Comprehensive STI Screening Panel Interpretation
This laboratory order represents a complete sexually transmitted infection (STI) screening panel designed to detect the most common and serious STIs: HIV, acute hepatitis B, chlamydia, gonorrhea, and syphilis. 1
Individual Test Components
HIV 1/2 Antigen/Antibody (Fourth Generation)

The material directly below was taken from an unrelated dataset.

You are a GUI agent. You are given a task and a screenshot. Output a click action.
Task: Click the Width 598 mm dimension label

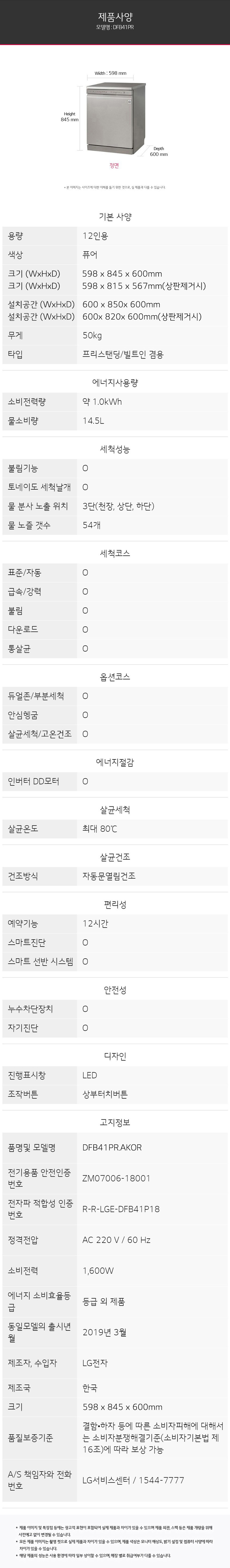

- Fourth-generation HIV testing combines detection of both HIV antibodies and p24 antigen, allowing earlier detection of infection (typically 2-4 weeks post-exposure versus 3-6 weeks for antibody-only tests) 2
- This test should be performed for all sexually active persons aged 13-64 years seeking STI evaluation 1
- The "with reflex" component means that if the initial screening test is positive, confirmatory testing will automatically be performed 2
Hepatitis Panel, Acute with Reflex to Confirmation
- Screens for acute hepatitis B infection (hepatitis B surface antigen) and typically includes hepatitis A and C markers 1
- The Centers for Disease Control and Prevention recommends hepatitis B screening for all pregnant women at first prenatal visit 1
- Hepatitis C screening is particularly important for persons who inject drugs, even if only once 1
- Acute hepatitis testing is critical because early detection allows for appropriate management and prevention of transmission 2
Chlamydia/N. Gonorrhoeae RNA, TMA, Urogenital
- Nucleic acid amplification test (NAAT) using transcription-mediated amplification (TMA) for both chlamydia and gonorrhea from urogenital sites 2
- NAATs are the gold standard due to superior sensitivity and ability to use non-invasive specimens 1
- For women, vaginal swab is the preferred specimen; for men, first-void urine or urethral swab 1, 3
- Testing simultaneously for both pathogens is optimal for detection of the most common treatable STIs 2
Chlamydia/N. Gonorrhoeae RNA, TMA, Throat
- Oropharyngeal testing is essential for detecting pharyngeal infections, which are frequently asymptomatic 2
- This is particularly critical for men who have sex with men (MSM) who report receptive oral intercourse 3, 4
- Pharyngeal gonorrhea is often missed if only urogenital testing is performed 1
- The Centers for Disease Control and Prevention recommends three-site testing (urogenital, rectal, and pharyngeal) for MSM based on reported sexual practices 3
RPR (Rapid Plasma Reagin) with Reflex Titer and T. pallidum Antibody
- Reverse syphilis screening algorithm that starts with a treponemal-specific test (T. pallidum antibody via immunoassay), followed by nontreponemal testing (RPR) to confirm active disease 2
- Most laboratories now use this reverse algorithm: treponemal test first (EIA/chemiluminescence immunoassay) followed by RPR to confirm 2
- If the treponemal test is positive, the RPR titer will be automatically performed to quantify disease activity and guide treatment 2
- Syphilis screening is recommended annually for all sexually active HIV-infected persons and high-risk individuals 1, 4
Clinical Context and Indications
Who Should Receive This Panel
- All sexually active women under 25 years should receive annual screening for chlamydia, gonorrhea, HIV, and syphilis 1
- Men who have sex with men (MSM) require comprehensive three-site testing every 3-6 months if they have multiple or anonymous partners, methamphetamine use, or sex in conjunction with drug use 1, 3
- HIV-infected individuals with high-risk behaviors should be tested every 3-6 months regardless of previous negative results 1, 4
- All pregnant women should be screened for hepatitis B, HIV, and syphilis at first prenatal visit 1
- Persons with new or multiple sex partners, inconsistent condom use, or a partner with STI warrant this comprehensive screening 1
Critical Pitfall to Avoid
The absence of rectal testing in this panel is a significant gap for MSM or anyone reporting receptive anal intercourse. 3 Rectal infections with chlamydia and gonorrhea are frequently asymptomatic and will be missed without specific rectal swab testing 2, 3. High-risk individuals, especially MSM, should have extragenital sites evaluated (rectal and oropharyngeal) for gonorrhea and chlamydia 2.
Post-Testing Management
If Results Are Positive
- Sexual partners within 60 days preceding symptom onset (or testing for asymptomatic patients) should be evaluated and treated 3
- Mandatory 3-month retesting is required for all patients treated for chlamydia or gonorrhea due to high reinfection rates of 25-40% 1
- Patients should abstain from sexual activity until they and their partners complete treatment and are asymptomatic 3
- Partner notification can be performed by the patient, healthcare provider, or public health officials 1
Reporting Requirements
Syphilis, gonorrhea, chlamydia, and HIV are reportable in most states, and clinicians should be familiar with local STD reporting requirements 1. This is a public health mandate, not optional 2.